**Data extracts:**
※

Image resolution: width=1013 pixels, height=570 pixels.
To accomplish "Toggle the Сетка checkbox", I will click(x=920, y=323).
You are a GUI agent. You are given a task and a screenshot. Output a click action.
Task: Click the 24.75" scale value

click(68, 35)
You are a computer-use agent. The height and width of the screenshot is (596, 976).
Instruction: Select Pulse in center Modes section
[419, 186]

※

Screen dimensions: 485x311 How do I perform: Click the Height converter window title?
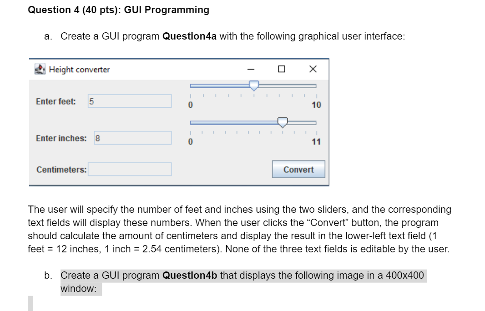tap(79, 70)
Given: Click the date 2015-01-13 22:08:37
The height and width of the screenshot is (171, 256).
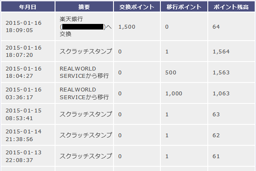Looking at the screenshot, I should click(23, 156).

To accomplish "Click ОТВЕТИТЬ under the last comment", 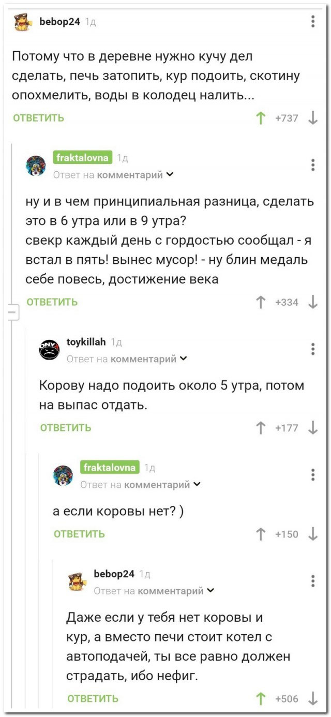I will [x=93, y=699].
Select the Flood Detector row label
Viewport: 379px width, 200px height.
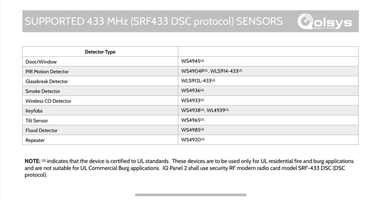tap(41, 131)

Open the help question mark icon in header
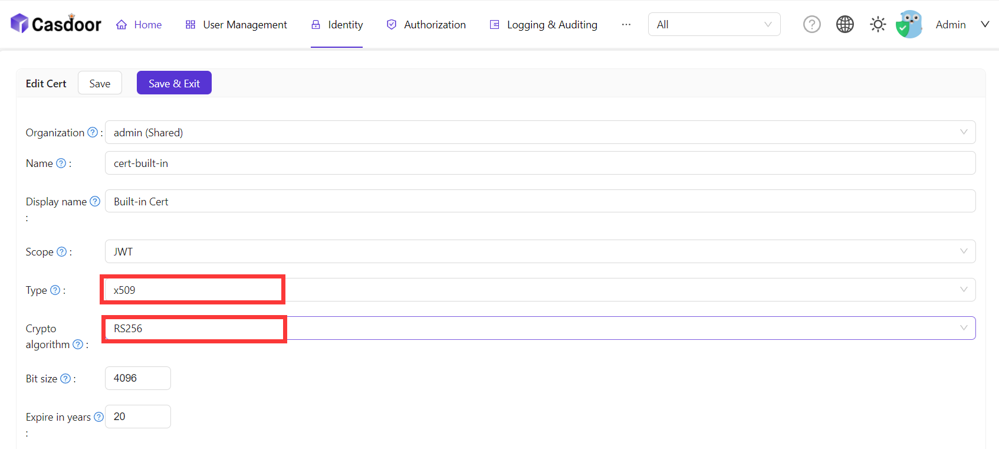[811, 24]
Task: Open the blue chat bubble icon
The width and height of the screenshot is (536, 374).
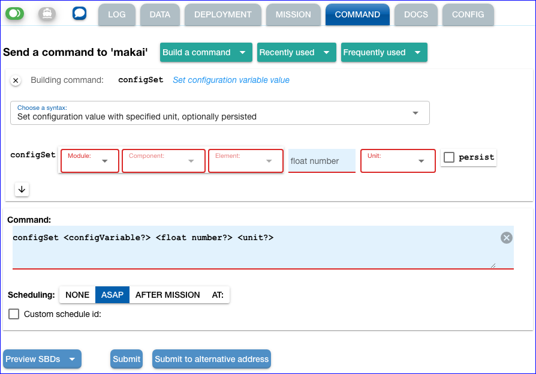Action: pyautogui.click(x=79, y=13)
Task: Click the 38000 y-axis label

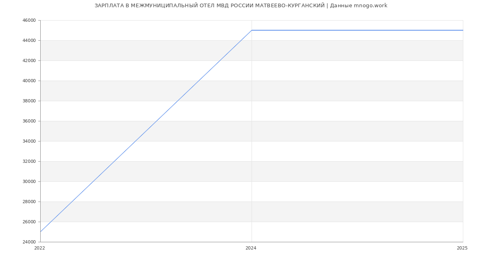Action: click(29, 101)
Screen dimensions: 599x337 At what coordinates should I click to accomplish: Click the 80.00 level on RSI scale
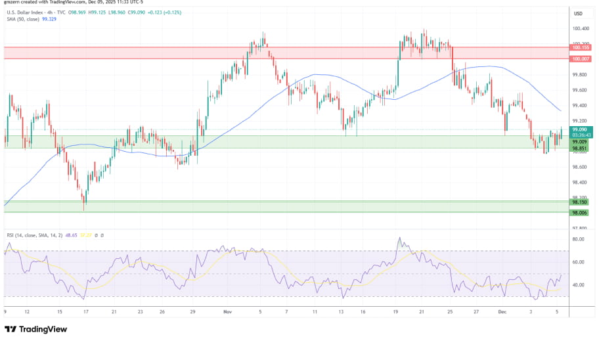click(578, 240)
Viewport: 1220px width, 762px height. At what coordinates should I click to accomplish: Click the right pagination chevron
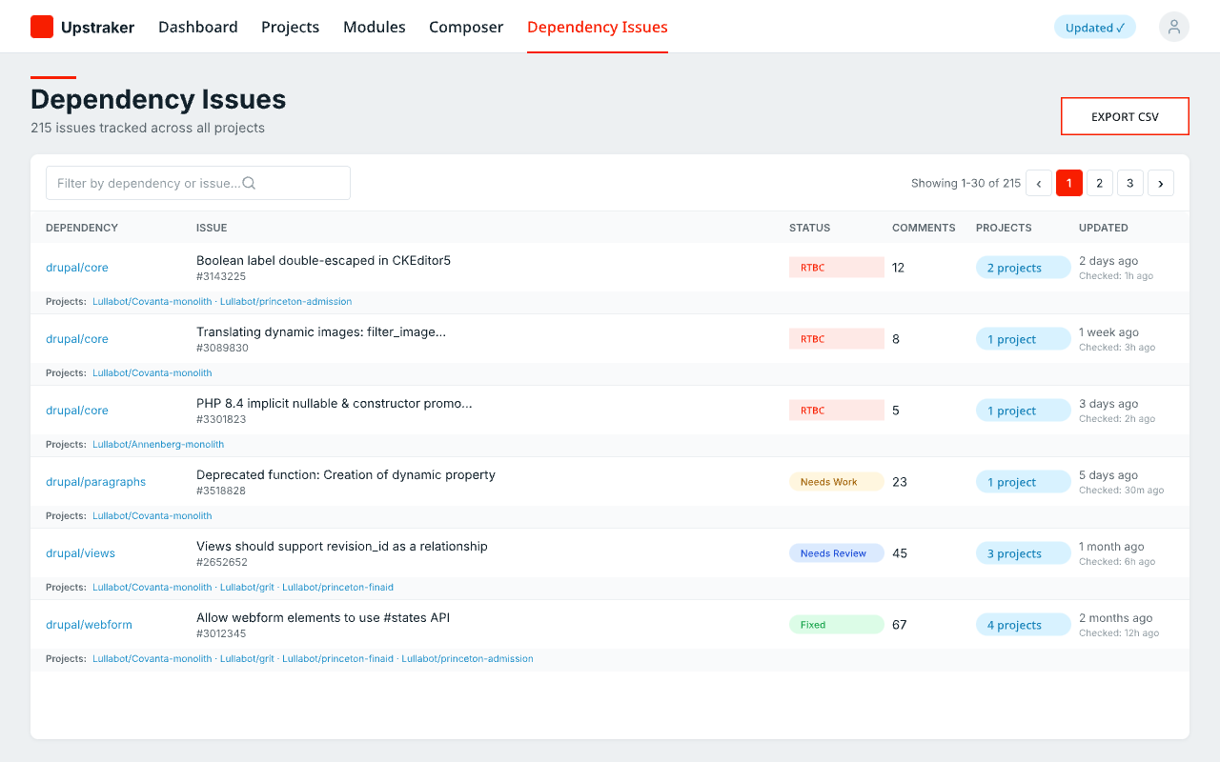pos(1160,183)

※

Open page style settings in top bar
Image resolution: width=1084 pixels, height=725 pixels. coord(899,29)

※

Look over the listing and return each line that holds "agent".

You are a GUI agent. You are given a task and a screenshot. Output a click action.
You are a computer-use agent. The height and width of the screenshot is (596, 976).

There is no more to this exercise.